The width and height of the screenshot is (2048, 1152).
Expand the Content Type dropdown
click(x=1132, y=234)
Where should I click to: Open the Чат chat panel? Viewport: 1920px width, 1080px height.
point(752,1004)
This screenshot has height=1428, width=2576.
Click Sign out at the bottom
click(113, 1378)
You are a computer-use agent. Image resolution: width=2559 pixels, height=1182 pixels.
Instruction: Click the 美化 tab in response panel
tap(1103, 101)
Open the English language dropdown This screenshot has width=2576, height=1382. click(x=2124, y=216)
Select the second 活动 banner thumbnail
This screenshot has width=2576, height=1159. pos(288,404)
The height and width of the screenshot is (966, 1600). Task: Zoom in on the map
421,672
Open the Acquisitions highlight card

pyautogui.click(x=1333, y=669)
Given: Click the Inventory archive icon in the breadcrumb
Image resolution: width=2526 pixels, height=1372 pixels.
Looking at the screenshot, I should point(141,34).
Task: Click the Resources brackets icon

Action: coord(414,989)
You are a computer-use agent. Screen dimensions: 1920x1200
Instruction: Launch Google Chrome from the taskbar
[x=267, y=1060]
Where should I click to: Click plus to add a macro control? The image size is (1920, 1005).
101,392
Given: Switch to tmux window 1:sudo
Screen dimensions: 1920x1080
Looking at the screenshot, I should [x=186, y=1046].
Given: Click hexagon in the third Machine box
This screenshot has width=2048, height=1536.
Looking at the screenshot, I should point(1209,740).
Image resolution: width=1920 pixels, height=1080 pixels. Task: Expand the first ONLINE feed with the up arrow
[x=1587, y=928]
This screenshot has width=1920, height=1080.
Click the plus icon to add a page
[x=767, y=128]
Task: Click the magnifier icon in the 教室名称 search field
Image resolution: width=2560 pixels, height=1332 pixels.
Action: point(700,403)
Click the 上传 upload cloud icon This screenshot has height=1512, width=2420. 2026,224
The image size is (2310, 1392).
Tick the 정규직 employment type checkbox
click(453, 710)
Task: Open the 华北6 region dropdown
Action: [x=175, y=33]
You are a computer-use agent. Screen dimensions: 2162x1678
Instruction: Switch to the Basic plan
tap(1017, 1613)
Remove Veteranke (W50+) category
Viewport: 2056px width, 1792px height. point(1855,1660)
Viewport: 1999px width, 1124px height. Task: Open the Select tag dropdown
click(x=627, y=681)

= Task statement =
Set down every record above exactly as given.

= Output for this exercise =
The width and height of the screenshot is (2048, 1152).
Expand the Content Type dropdown
click(x=1132, y=234)
Where should I click to: Open the Чат chat panel? Viewport: 1920px width, 1080px height.
point(752,1004)
This screenshot has height=1428, width=2576.
Click Sign out at the bottom
click(113, 1378)
You are a computer-use agent. Image resolution: width=2559 pixels, height=1182 pixels.
Instruction: Click the 美化 tab in response panel
tap(1103, 101)
Open the English language dropdown This screenshot has width=2576, height=1382. click(x=2124, y=216)
Select the second 活动 banner thumbnail
This screenshot has width=2576, height=1159. pos(288,404)
The height and width of the screenshot is (966, 1600). Task: Zoom in on the map
421,672
Open the Acquisitions highlight card

pyautogui.click(x=1333, y=669)
Given: Click the Inventory archive icon in the breadcrumb
Image resolution: width=2526 pixels, height=1372 pixels.
Looking at the screenshot, I should point(141,34).
Task: Click the Resources brackets icon

Action: coord(414,989)
You are a computer-use agent. Screen dimensions: 1920x1200
Instruction: Launch Google Chrome from the taskbar
[x=267, y=1060]
Where should I click to: Click plus to add a macro control? The image size is (1920, 1005).
101,392
Given: Switch to tmux window 1:sudo
Screen dimensions: 1920x1080
Looking at the screenshot, I should [x=186, y=1046].
Given: Click hexagon in the third Machine box
This screenshot has width=2048, height=1536.
Looking at the screenshot, I should point(1209,740).
Image resolution: width=1920 pixels, height=1080 pixels. Task: Expand the first ONLINE feed with the up arrow
[x=1587, y=928]
This screenshot has width=1920, height=1080.
Click the plus icon to add a page
[x=767, y=128]
Task: Click the magnifier icon in the 教室名称 search field
Image resolution: width=2560 pixels, height=1332 pixels.
Action: point(700,403)
Click the 上传 upload cloud icon This screenshot has height=1512, width=2420. 2026,224
The image size is (2310, 1392).
Tick the 정규직 employment type checkbox
click(453, 710)
Task: Open the 华北6 region dropdown
Action: [x=175, y=33]
You are a computer-use agent. Screen dimensions: 2162x1678
Instruction: Switch to the Basic plan
tap(1017, 1613)
Remove Veteranke (W50+) category
Viewport: 2056px width, 1792px height. point(1855,1660)
Viewport: 1999px width, 1124px height. Task: Open the Select tag dropdown
click(x=627, y=681)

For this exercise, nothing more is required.